-- Dataset extract --

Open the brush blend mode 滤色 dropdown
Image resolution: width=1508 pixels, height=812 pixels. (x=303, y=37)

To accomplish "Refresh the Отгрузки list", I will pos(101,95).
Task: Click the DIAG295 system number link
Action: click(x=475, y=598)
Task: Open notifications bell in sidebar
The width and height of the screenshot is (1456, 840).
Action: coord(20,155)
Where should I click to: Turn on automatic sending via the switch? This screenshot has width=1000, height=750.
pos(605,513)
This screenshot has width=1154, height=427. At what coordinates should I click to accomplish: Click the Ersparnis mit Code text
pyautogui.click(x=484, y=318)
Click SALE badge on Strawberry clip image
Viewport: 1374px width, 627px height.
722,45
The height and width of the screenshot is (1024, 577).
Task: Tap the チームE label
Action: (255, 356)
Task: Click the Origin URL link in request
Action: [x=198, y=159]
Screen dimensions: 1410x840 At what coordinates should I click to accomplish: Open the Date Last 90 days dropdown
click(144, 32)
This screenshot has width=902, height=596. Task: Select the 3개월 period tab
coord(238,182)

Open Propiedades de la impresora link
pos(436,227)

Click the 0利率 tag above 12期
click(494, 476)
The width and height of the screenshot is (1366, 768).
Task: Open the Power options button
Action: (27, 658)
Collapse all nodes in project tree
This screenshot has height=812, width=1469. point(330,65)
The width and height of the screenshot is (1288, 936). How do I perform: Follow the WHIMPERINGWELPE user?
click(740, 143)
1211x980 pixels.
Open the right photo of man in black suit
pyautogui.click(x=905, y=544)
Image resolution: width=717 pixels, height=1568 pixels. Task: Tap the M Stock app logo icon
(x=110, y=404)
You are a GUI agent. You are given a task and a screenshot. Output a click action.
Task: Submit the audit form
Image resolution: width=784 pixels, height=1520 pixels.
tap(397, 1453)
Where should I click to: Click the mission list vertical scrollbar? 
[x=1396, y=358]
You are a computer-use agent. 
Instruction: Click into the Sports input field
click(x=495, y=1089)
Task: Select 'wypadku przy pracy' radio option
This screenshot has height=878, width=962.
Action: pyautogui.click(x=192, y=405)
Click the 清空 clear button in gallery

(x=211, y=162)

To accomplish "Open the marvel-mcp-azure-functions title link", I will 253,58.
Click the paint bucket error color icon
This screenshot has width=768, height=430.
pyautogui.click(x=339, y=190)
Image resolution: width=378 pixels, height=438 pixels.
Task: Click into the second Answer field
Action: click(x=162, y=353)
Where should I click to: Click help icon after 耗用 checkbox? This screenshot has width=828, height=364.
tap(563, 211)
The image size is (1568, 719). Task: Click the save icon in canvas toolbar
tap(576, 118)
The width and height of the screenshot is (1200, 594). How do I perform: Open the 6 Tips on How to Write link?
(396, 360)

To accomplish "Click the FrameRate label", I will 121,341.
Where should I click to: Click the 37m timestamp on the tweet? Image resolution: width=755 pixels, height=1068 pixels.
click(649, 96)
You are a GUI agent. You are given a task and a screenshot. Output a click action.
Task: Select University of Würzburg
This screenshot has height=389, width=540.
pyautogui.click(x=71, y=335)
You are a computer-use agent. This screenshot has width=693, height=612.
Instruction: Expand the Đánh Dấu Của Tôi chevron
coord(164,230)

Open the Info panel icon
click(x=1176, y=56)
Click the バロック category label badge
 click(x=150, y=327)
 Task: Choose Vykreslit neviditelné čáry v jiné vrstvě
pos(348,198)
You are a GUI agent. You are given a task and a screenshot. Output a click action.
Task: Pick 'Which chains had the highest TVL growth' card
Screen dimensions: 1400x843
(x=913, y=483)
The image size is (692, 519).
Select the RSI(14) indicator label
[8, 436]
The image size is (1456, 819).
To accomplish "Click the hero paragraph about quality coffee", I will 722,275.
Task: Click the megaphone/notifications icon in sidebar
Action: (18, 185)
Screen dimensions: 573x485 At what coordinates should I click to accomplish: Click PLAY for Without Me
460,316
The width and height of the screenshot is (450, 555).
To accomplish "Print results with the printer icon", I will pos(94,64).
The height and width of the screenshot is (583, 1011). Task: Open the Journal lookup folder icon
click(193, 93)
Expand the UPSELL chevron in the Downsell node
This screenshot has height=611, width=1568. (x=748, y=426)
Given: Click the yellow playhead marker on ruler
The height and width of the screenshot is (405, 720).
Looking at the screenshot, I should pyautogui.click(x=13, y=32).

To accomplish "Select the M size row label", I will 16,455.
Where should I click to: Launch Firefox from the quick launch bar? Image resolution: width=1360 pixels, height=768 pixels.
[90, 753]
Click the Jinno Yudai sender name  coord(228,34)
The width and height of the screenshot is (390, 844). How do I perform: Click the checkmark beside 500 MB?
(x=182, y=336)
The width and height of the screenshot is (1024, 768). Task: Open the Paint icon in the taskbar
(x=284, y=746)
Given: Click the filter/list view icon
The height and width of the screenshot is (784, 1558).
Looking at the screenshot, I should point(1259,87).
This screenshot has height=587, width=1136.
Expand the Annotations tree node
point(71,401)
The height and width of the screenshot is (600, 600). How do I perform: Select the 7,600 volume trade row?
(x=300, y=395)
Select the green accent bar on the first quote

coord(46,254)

-- Problem requirements --
A single number is the answer: how many lines of the entries above contain "computer"?

-- Task result --
2